Task objective - In full and without change, retype the records.

------------------------------------------------------------

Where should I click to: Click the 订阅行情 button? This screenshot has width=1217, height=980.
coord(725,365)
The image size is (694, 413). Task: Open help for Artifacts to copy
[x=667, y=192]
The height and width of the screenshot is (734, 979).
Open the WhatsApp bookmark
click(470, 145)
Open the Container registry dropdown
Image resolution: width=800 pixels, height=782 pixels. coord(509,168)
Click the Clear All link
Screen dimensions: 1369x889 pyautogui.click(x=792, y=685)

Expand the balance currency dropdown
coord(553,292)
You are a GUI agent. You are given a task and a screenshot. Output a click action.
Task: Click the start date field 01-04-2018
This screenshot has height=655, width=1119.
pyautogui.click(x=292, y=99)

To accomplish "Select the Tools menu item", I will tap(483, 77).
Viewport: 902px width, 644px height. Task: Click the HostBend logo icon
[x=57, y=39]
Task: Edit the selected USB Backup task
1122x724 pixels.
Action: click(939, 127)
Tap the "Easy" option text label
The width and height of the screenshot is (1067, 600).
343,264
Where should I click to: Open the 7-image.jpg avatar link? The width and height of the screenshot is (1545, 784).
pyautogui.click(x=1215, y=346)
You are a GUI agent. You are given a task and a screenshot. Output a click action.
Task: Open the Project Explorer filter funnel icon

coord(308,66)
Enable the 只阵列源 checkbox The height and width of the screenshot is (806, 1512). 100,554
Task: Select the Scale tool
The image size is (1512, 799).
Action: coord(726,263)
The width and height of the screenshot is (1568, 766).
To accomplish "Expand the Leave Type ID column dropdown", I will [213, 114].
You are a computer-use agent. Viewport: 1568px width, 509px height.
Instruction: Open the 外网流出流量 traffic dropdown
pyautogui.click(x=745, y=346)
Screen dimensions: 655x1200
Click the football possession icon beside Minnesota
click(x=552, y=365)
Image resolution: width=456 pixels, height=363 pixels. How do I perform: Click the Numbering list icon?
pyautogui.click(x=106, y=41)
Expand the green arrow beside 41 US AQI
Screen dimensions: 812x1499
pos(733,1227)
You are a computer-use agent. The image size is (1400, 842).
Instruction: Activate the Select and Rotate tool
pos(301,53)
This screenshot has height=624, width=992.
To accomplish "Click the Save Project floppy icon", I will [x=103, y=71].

------------------------------------------------------------

Response area -
Where should I click to: Click the 订阅行情 button? This screenshot has width=1217, height=980.
coord(725,365)
The image size is (694, 413). Task: Open help for Artifacts to copy
[x=667, y=192]
The height and width of the screenshot is (734, 979).
Open the WhatsApp bookmark
click(470, 145)
Open the Container registry dropdown
Image resolution: width=800 pixels, height=782 pixels. coord(509,168)
Click the Clear All link
Screen dimensions: 1369x889 pyautogui.click(x=792, y=685)

Expand the balance currency dropdown
coord(553,292)
You are a GUI agent. You are given a task and a screenshot. Output a click action.
Task: Click the start date field 01-04-2018
This screenshot has height=655, width=1119.
pyautogui.click(x=292, y=99)

To accomplish "Select the Tools menu item", I will tap(483, 77).
Viewport: 902px width, 644px height. Task: Click the HostBend logo icon
[x=57, y=39]
Task: Edit the selected USB Backup task
1122x724 pixels.
Action: click(939, 127)
Tap the "Easy" option text label
The width and height of the screenshot is (1067, 600).
343,264
Where should I click to: Open the 7-image.jpg avatar link? The width and height of the screenshot is (1545, 784).
pyautogui.click(x=1215, y=346)
You are a GUI agent. You are given a task and a screenshot. Output a click action.
Task: Open the Project Explorer filter funnel icon

coord(308,66)
Enable the 只阵列源 checkbox The height and width of the screenshot is (806, 1512). 100,554
Task: Select the Scale tool
The image size is (1512, 799).
Action: coord(726,263)
The width and height of the screenshot is (1568, 766).
To accomplish "Expand the Leave Type ID column dropdown", I will [213, 114].
You are a computer-use agent. Viewport: 1568px width, 509px height.
Instruction: Open the 外网流出流量 traffic dropdown
pyautogui.click(x=745, y=346)
Screen dimensions: 655x1200
Click the football possession icon beside Minnesota
click(x=552, y=365)
Image resolution: width=456 pixels, height=363 pixels. How do I perform: Click the Numbering list icon?
pyautogui.click(x=106, y=41)
Expand the green arrow beside 41 US AQI
Screen dimensions: 812x1499
pos(733,1227)
You are a computer-use agent. The image size is (1400, 842).
Instruction: Activate the Select and Rotate tool
pos(301,53)
This screenshot has height=624, width=992.
To accomplish "Click the Save Project floppy icon", I will [x=103, y=71].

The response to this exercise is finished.